• _WHAT YOU NEED TO DO_
Look at the entries below and restate word for word the lines from the first through the one that has "Black Student Success (799, 1707)".

-.-.-

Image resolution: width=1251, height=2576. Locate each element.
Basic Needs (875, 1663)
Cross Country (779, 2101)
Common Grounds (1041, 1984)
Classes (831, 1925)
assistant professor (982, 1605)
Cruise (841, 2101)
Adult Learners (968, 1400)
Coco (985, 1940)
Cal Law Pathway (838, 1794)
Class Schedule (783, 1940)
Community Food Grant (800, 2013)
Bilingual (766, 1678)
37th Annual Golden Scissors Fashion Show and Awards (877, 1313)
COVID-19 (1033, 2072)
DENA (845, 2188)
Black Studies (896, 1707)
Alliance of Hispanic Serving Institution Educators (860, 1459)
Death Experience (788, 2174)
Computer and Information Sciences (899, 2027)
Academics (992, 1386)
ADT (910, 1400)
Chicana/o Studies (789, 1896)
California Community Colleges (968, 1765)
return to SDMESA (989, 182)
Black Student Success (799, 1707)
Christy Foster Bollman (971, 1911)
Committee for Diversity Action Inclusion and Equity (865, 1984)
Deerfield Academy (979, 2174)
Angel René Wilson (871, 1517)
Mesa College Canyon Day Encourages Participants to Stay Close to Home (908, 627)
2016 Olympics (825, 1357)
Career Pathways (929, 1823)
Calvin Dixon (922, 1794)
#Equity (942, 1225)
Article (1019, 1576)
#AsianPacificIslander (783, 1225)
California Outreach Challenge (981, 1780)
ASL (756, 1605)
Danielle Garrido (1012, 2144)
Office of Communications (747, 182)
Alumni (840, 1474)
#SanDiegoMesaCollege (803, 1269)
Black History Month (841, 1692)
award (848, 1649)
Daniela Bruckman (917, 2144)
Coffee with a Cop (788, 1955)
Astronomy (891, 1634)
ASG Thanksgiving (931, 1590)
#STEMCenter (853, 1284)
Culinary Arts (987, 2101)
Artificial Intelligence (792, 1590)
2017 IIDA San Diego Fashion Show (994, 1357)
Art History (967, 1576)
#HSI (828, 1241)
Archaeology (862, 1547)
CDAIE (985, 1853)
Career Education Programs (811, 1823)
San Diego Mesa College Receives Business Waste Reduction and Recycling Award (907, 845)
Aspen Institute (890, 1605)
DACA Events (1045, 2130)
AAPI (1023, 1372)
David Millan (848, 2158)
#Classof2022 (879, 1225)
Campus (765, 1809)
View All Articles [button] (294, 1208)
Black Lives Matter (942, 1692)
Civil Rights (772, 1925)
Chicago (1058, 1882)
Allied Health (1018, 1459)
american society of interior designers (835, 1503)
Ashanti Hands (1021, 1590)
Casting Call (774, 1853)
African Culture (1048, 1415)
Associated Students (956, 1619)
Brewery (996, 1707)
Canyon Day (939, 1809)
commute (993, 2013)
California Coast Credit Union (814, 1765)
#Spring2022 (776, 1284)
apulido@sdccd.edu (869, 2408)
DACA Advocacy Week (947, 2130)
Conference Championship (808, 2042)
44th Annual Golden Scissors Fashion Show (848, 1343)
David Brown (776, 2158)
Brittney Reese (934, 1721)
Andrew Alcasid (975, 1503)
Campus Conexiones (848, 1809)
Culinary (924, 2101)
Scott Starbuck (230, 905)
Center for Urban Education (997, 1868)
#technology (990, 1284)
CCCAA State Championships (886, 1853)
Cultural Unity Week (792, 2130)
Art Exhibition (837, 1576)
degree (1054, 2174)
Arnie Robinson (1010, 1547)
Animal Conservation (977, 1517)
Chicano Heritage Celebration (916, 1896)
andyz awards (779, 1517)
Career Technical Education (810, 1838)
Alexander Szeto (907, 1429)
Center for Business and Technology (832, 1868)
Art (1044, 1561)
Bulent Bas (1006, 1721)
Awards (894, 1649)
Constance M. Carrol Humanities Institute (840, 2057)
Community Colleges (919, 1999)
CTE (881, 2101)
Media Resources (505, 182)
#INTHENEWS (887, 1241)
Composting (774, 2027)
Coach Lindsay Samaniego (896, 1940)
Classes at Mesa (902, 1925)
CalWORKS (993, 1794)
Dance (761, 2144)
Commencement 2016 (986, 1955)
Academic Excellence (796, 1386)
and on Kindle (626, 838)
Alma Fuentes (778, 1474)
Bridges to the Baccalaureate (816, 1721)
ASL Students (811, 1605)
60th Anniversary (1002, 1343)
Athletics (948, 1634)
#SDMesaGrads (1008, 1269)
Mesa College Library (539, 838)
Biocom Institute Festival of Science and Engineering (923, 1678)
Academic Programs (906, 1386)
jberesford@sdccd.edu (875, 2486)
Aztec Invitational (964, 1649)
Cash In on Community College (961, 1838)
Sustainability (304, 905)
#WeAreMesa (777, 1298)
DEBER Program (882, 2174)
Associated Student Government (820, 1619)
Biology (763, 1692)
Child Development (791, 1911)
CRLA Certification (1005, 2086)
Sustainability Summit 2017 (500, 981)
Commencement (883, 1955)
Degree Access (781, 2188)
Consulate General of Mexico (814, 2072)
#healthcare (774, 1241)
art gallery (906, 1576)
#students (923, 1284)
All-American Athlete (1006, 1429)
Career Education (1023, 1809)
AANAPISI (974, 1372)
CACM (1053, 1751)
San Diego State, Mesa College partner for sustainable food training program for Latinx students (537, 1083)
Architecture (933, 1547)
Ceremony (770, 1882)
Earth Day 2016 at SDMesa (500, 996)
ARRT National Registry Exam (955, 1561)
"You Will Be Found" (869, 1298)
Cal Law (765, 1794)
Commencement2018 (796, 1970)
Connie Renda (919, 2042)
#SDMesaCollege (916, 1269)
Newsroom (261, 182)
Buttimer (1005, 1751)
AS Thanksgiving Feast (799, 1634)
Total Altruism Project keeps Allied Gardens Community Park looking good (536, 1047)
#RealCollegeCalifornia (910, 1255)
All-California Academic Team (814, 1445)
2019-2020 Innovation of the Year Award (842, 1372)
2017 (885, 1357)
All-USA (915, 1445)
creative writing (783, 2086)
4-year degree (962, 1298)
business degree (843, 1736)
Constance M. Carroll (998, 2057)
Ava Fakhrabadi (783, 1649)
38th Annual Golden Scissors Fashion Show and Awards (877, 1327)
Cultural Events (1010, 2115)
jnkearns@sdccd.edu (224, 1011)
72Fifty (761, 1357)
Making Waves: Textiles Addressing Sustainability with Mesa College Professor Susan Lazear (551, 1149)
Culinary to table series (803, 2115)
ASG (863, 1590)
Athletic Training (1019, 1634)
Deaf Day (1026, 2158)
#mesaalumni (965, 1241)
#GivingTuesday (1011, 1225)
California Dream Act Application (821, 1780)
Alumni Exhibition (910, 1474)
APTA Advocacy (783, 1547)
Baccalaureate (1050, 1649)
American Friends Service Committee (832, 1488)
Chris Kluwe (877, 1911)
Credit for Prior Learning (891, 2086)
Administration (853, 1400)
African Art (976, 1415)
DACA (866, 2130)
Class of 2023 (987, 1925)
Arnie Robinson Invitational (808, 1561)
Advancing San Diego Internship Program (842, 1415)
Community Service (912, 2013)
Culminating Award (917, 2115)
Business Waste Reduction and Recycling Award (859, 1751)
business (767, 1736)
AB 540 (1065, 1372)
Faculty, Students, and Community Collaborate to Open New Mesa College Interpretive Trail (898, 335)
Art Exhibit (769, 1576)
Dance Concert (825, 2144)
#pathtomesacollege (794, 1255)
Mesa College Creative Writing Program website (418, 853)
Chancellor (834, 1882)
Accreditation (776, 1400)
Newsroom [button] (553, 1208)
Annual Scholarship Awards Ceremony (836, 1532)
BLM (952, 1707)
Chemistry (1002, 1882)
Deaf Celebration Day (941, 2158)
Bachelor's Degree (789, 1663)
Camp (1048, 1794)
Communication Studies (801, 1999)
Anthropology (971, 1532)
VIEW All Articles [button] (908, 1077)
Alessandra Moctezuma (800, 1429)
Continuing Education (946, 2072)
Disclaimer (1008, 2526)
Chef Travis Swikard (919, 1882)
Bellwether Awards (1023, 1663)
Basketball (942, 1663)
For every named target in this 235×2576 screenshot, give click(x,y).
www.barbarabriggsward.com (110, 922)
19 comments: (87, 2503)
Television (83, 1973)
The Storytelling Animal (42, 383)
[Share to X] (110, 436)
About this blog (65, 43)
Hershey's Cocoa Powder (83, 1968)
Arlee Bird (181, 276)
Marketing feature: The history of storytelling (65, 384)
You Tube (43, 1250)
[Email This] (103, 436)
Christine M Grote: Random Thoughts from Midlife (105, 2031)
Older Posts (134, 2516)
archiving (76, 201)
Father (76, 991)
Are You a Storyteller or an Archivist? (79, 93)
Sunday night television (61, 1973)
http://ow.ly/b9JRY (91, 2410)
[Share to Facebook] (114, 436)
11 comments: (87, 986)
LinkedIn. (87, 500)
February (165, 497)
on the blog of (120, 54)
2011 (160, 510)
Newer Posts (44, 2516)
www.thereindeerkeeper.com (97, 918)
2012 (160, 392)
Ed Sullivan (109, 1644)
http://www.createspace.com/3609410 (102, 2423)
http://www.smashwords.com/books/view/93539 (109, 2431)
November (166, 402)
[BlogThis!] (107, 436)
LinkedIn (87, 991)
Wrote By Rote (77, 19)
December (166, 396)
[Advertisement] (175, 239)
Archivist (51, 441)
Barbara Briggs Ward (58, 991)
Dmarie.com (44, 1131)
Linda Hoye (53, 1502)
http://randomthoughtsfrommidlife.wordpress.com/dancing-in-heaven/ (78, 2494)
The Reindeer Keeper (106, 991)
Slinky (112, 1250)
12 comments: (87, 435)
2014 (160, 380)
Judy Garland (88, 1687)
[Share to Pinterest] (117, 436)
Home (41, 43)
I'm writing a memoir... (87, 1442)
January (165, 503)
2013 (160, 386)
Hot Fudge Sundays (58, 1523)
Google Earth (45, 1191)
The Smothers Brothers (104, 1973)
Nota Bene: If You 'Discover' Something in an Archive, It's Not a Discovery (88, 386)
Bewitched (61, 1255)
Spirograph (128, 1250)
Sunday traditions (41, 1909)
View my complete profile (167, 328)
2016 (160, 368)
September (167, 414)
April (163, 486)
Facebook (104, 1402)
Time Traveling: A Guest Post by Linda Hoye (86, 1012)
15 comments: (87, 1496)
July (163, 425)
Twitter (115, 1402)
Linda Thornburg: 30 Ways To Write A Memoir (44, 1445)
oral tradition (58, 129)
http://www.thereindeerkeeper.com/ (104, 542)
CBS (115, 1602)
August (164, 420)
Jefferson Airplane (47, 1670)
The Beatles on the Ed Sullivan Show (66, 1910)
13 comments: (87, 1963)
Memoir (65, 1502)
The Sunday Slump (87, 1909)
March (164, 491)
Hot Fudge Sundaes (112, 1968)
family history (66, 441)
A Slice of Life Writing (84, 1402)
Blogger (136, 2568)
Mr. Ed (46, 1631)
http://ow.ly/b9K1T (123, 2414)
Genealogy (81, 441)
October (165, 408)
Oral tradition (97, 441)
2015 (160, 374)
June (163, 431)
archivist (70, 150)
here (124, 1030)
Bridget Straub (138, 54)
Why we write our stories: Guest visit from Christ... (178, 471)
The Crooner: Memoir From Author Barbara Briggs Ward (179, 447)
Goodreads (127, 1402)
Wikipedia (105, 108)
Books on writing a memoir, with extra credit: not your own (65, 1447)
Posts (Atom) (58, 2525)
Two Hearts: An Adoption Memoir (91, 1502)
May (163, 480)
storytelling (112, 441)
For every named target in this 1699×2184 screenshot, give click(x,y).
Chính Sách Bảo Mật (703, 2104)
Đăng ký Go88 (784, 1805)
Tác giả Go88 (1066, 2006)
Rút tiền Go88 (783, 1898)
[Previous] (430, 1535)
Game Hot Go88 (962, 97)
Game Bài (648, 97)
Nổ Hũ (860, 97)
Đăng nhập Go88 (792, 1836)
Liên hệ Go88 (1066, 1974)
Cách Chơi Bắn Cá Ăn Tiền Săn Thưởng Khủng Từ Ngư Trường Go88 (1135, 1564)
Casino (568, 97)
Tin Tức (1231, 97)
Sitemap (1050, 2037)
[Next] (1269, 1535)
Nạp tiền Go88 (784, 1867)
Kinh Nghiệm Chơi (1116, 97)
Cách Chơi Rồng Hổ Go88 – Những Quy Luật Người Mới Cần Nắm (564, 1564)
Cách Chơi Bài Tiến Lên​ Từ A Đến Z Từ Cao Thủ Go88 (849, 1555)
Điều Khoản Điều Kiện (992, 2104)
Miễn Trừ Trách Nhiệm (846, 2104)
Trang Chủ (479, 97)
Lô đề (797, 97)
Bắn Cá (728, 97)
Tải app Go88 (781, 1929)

-.-.-

• _ANSWER FOR THIS EXERCISE_
Image resolution: width=1251, height=2576. Locate each element.
Basic Needs (875, 1663)
Cross Country (779, 2101)
Common Grounds (1041, 1984)
Classes (831, 1925)
assistant professor (982, 1605)
Cruise (841, 2101)
Adult Learners (968, 1400)
Coco (985, 1940)
Cal Law Pathway (838, 1794)
Class Schedule (783, 1940)
Community Food Grant (800, 2013)
Bilingual (766, 1678)
37th Annual Golden Scissors Fashion Show and Awards (877, 1313)
COVID-19 (1033, 2072)
DENA (845, 2188)
Black Studies (896, 1707)
Alliance of Hispanic Serving Institution Educators (860, 1459)
Death Experience (788, 2174)
Computer and Information Sciences (899, 2027)
Academics (992, 1386)
ADT (910, 1400)
Chicana/o Studies (789, 1896)
California Community Colleges (968, 1765)
return to SDMESA (989, 182)
Black Student Success (799, 1707)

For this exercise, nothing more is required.